Pligget
Little to say for myself


Monday, March 15, 2004

Neither Here nor There (updated)

 
I followed my normal route to work this morning, and I saw something that struck me as ridiculous. I'd seen it hundreds of times, but not really seen it.

I may have been in a tetchy mood because I'd just been pulled over by a policeman for jumping a contra-flow red light at some roadworks - you know the kind of thing: where both lights stay on red long enough to allow for an old dear on a bicycle to wobble through the 300 yards of cones. The light had changed to red just before the car in front went through, and I lazily followed it. Imagine my delight when I (only then) noticed the markings on the car behind me.
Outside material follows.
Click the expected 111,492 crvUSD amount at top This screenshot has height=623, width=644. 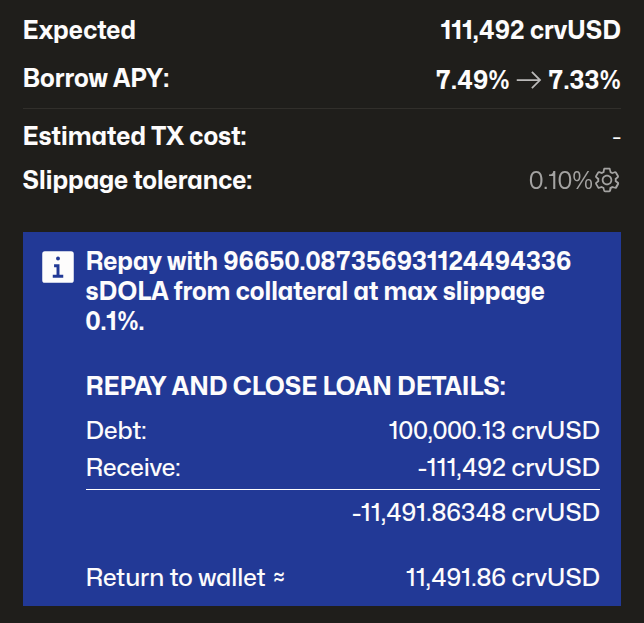(530, 30)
I managed to bite my lip and act all humble and apologetic, even though I was bursting to say indignantly "well you followed me through", and he let me off with a warning. Apparently, they carry the same penalties as every other type of traffic light (3 points and 60 quid), so be warned....

Aaaanyway. A few miles further on, I crossed the line from Cambridgeshire into Bedfordshire, and noticed this roadsign:



Come again? The best thing they could think of, to tell you what a wonderful world you were entering, was that it was half-way between two interesting places (which are about 80 miles apart). What's more (to further qualify this prestigious alignment), it's only half-way between them so long as you don't actually draw a straight line, but instead draw an "arc". Presumably they mean an arc centred on London (since they're all about 50-60 miles from London).

It's not as if there is such a thing as the Oxford Cambridge Arc (apart, obviously, from in the minds of council PR departments). There's no major road linking the two cities (well, not one that passes through Bedfordshire anyway), and I can't imagine there being much traffic between them apart from tourist coaches. The snobbery between the cities sees to that.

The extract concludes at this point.